Checking labels has never felt so guilt-driven.
by Meredith Sweet | WAR, Int’l intern
It used to be that people never questioned the ethics of the companies from which they purchased products. We assumed—if we even thought about it at all—that every industry, from clothing to food, was treating its suppliers with fairness and dignity. But in recent years, consumer awareness has been raised as one news article after another has told a different story: large corporations habitually oppressing indigenous populations for the sole purpose of making more money. These days, most consumers are trying to buy things a little more ethically.
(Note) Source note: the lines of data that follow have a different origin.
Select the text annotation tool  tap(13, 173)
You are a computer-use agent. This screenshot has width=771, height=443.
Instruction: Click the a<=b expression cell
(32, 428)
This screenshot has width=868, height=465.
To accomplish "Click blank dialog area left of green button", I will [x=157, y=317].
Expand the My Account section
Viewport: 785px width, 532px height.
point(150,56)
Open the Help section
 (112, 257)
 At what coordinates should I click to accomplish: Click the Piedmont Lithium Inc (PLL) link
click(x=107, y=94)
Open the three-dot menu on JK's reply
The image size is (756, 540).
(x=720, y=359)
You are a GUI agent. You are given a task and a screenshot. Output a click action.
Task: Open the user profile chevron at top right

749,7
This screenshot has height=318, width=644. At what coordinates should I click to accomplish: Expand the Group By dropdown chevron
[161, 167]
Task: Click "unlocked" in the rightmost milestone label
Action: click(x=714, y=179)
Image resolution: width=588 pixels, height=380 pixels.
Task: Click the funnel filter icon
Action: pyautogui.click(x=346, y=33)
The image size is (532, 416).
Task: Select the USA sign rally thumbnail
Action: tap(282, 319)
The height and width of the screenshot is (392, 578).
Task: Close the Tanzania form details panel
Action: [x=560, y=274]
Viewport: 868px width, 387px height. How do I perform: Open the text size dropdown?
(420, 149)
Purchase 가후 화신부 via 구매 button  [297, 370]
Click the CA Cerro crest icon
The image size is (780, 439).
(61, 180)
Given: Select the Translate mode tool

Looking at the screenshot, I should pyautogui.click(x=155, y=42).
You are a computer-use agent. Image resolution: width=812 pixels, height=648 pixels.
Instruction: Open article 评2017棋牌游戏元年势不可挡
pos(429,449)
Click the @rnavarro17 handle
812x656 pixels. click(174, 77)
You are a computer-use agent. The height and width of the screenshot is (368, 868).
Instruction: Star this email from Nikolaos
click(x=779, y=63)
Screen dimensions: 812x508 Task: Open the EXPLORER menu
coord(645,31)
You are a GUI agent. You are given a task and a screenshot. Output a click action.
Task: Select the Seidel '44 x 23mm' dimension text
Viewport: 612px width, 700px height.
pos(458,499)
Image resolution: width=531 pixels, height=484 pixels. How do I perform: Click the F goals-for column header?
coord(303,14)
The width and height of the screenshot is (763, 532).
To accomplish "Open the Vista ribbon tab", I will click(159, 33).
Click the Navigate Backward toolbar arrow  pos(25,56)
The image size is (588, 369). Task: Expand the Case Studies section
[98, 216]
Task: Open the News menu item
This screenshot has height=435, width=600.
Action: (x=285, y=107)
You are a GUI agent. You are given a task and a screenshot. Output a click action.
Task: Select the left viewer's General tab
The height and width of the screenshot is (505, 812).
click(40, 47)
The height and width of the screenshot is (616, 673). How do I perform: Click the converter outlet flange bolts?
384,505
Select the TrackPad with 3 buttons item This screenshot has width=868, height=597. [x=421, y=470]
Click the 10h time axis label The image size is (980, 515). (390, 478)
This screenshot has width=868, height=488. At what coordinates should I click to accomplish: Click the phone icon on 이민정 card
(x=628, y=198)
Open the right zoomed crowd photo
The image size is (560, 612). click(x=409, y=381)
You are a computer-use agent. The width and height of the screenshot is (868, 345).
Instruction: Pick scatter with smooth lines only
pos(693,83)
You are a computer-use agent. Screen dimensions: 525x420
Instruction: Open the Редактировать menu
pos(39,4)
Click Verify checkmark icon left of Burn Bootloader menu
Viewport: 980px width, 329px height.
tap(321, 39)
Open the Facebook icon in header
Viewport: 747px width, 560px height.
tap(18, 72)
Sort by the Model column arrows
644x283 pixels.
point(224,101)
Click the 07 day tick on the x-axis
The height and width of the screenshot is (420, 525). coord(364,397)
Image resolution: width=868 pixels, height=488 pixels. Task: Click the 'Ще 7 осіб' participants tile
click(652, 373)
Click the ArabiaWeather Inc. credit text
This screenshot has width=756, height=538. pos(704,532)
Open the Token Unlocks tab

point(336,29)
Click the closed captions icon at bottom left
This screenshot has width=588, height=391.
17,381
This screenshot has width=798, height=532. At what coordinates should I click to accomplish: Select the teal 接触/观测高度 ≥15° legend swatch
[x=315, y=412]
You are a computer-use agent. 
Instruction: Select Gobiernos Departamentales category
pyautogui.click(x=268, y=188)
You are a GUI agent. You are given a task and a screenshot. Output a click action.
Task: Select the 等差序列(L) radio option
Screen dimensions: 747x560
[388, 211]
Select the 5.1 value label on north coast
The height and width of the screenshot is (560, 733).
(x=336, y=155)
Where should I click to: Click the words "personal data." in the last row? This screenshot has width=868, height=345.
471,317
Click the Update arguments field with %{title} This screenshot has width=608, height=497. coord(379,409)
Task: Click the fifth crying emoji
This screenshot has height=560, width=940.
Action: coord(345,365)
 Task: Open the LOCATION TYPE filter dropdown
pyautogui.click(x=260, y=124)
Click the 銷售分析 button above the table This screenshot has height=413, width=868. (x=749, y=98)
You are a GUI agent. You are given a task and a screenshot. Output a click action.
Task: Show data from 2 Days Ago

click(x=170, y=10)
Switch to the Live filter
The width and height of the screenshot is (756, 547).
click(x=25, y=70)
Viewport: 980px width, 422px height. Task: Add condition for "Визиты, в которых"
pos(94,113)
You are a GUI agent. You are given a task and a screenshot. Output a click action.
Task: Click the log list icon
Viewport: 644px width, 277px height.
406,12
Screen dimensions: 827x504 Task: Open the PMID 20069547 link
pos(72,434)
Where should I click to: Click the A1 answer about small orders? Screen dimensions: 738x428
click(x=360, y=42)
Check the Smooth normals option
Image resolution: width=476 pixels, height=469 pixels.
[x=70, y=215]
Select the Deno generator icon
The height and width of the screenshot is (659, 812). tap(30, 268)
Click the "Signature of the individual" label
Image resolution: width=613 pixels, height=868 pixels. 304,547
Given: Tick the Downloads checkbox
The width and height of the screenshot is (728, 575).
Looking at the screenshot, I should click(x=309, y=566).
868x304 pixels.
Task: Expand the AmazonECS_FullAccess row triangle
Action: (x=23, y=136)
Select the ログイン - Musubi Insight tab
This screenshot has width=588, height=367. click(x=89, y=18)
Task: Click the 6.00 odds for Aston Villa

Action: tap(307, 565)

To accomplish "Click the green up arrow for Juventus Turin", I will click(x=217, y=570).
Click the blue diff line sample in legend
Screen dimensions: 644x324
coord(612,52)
The Fair Trade movement, which has been around since the 1950s and began to take hold in the U.S. in the early 2000s, emphasizes supporting individuals and communities by providing equitable wages and safe working conditions. Fair Trade products, often demarcated by a shiny “Fair Trade Certified” sticker, can receive verification from a number of different corporations, the most prominent being the World Fair Trade Organization, Fair Trade International, and Fair Trade USA.
Yet as admirable as the Fair Trade movement is, it still leaves something to be desired: a human connection. At Women at Risk, International, we don’t merely market beautiful products for an ethical cause; we reach out to women both nationally and internationally to offer them lives of dignity, hope, and value. We call this concept “Beyond Fair Trade.”
Selling products that are Beyond Fair Trade means that our partners offer more than equitable wages and safe working conditions—they offer lives of dignity and self-sustainability through holistic programs that provide physical, emotional, spiritual, and economic support.
For example, in addition to receiving a full day’s wage, women in our partnering safehouses also receive counseling, health care, and child care, along with vocational training and education. Those in our partnering microenterprise programs may receive health care, educational scholarships for themselves and/or their children, and micro-loans or grants to begin their own businesses. Many of our partners base wages on the average salary of a local elementary schoolteacher, placing the workers’ income levels well above what others may earn in their line of work. Described as an “empowerment wage,” this allows women to support themselves and their families, break negative cycles, and create lasting change.
Thanks to generous donations and dedicated volunteers, WAR, Int’l funnels at least ninety percent of its profit from product sales back into domestic and international programs. The artisans who create our products come from difficult circumstances around the world: at-risk mothers in the Caribbean sew beautiful bags while their daughters attend school, Ugandan widows create beads and buttons to support their families, and sex trafficking survivors in Thailand spend their afternoons making jewelry. Each woman, no matter her situation, receives empowerment and support through our partnering programs.
October is Fair Trade month, and we want to celebrate that with you. Here’s how you can help us spread the word about the advantages to shopping regular Fair Trade and Beyond Fair Trade:
- Visit one of our local boutiques – Purchasing our Beyond Fair Trade products lets women know that their work is valuable. Bring friends and family to shop at our two stores in west Michigan, or make purchases online using our store website.
- Host your own party or event – Increasing awareness and product sales is essential to empowering the rescued and at-risk. $300 in party sales can sustain a woman in an international safehouse for one month!
- Volunteer at WAR, Int’l Headquarters or events – Giving your time to help those in need grants us the ability to reach more people around the globe.
- Enjoy a beverage or snack at our Tea Trade Café – Helping can be as simple as drinking a cup of coffee. Each purchase at the café, located next to our Wyoming, MI, boutique, helps fund our domestic and international programs. Featuring certified Fair Trade tea and coffee along with baked goods, the Tea Trade Café also serves as a training ground for women in our local program who desire to learn barista and business skills. Join us in supporting the community and providing circles of protection around wounded women. Each purchase helps fund our domestic and international programs.
This October, remember that Fair Trade (and Beyond) doesn’t end with corporations: its success depends on you, the consumer. Don’t stick to just reading labels – use your purchasing power to buy Fair Trade and Beyond Fair Trade, impacting women across the world and providing them with economic growth and hope for a sustainable future.
*Note: While our tea, coffee, chocolate, and a few other items are certified Fair Trade, most of our products cannot be certified. This is only because we cannot control the sources of the materials that our partners use. However, we can say with confidence that each of our partners operates on the basic fair-trade principle of empowering rather than exploiting workers and that all of our products go “Beyond Fair Trade”!